Since you have other Vmaxes, you might try to switch the Barnett pressure plate to another bike, and see if installing an OEM pressure plate & diaphragm spring changes things. Then install the Barnett ass'y. onto the other bike, and see if the 'right-now' nature of the clutch pull transfers to the bike it's now on.
 
Barnett does increase lever effort by about 20%.
 
Never had a weak spring induced slipping clutch. Only bad plates and friction disks or with hydraulics issue (old fluid, lines, bad slave). Current spring had 20K on it with no slip before it was converted to Barnett. My old '89 had 60K with original spring before I went to PCW just because. Original spring was fine.
 
Never had a weak spring induced slipping clutch. Only bad plates and friction disks or with hydraulics issue (old fluid, lines, bad slave). Current spring had 20K on it with no slip before it was converted to Barnett. My old '89 had 60K with original spring before I went to PCW just because. Original spring was fine.
I don’t have slippage at all. My issue is with it grabbing when the lever is almost all the way out. Every max I’ve ever ridden has had you start moving with about a quarter of the lever out now it’s more like 3/4. I know I can try and find adjustable levers so my fingers aren’t so far out. I’m just curious as to why it’s doing it. I’d rather not have to grind things down to help.
 
I don’t have slippage at all. My issue is with it grabbing when the lever is almost all the way out. Every max I’ve ever ridden has had you start moving with about a quarter of the lever out now it’s more like 3/4. I know I can try and find adjustable levers so my fingers aren’t so far out. I’m just curious as to why it’s doing it. I’d rather not have to grind things down to help.

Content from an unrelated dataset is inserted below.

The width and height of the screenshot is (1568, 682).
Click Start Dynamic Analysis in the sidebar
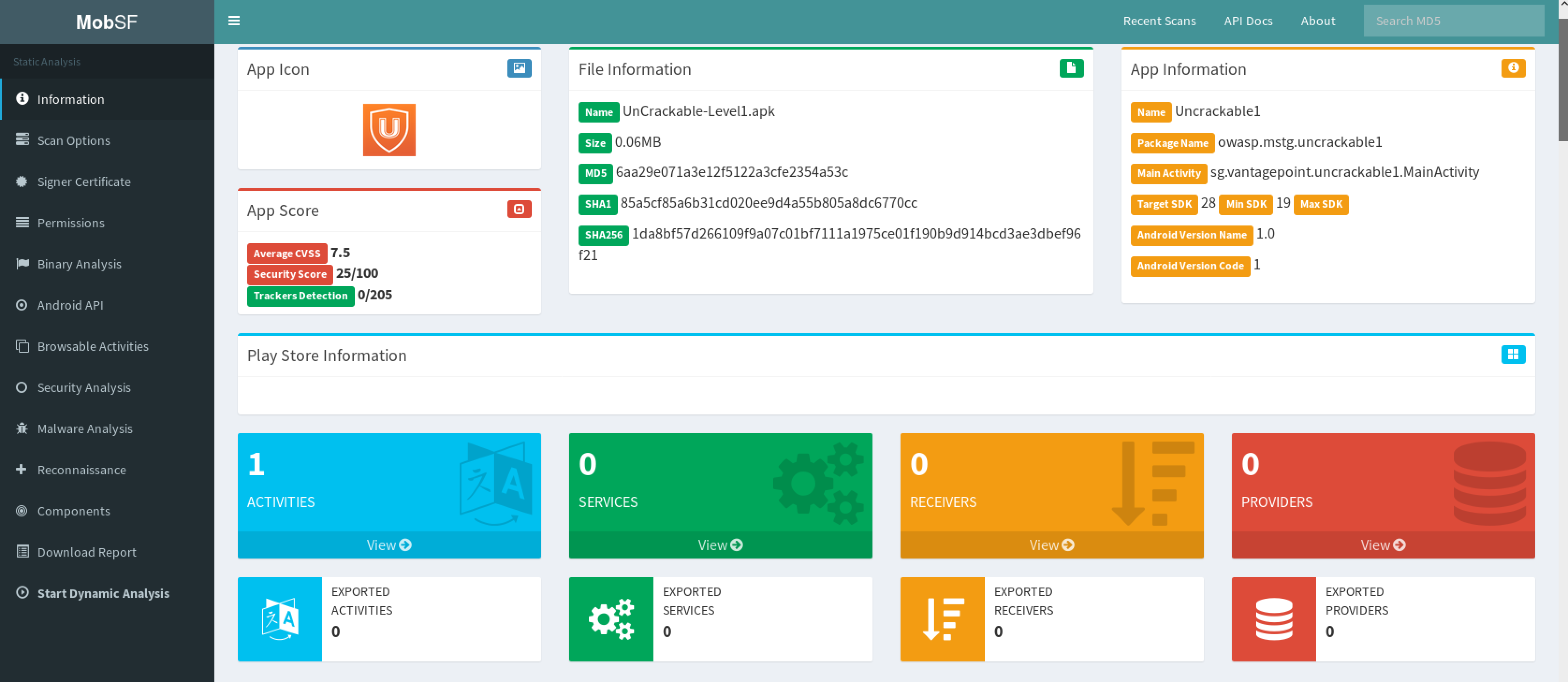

Well I moved pressure plate from one bike to another and it seems to work flawlessly. Only difference I saw was the clutch plates in the one I’m having problems with. I can tell they’re new as I was told but aren’t the normal I’ve seen.
 
I suspect your friction plates are fractionally thicker, and the 'stack dimension' is a bigger thickness than the OEM measurement. That could account for the difference in clutch throw at the lever. That's only my theory, as I believe a hydraulic clutch is 'self-adjusting.'
 
Hydraulic freeplay comes from piston, pushing fluid out of small hole. Remove cover, slowly pull lever and watch stream from small hole. Find video on youtube.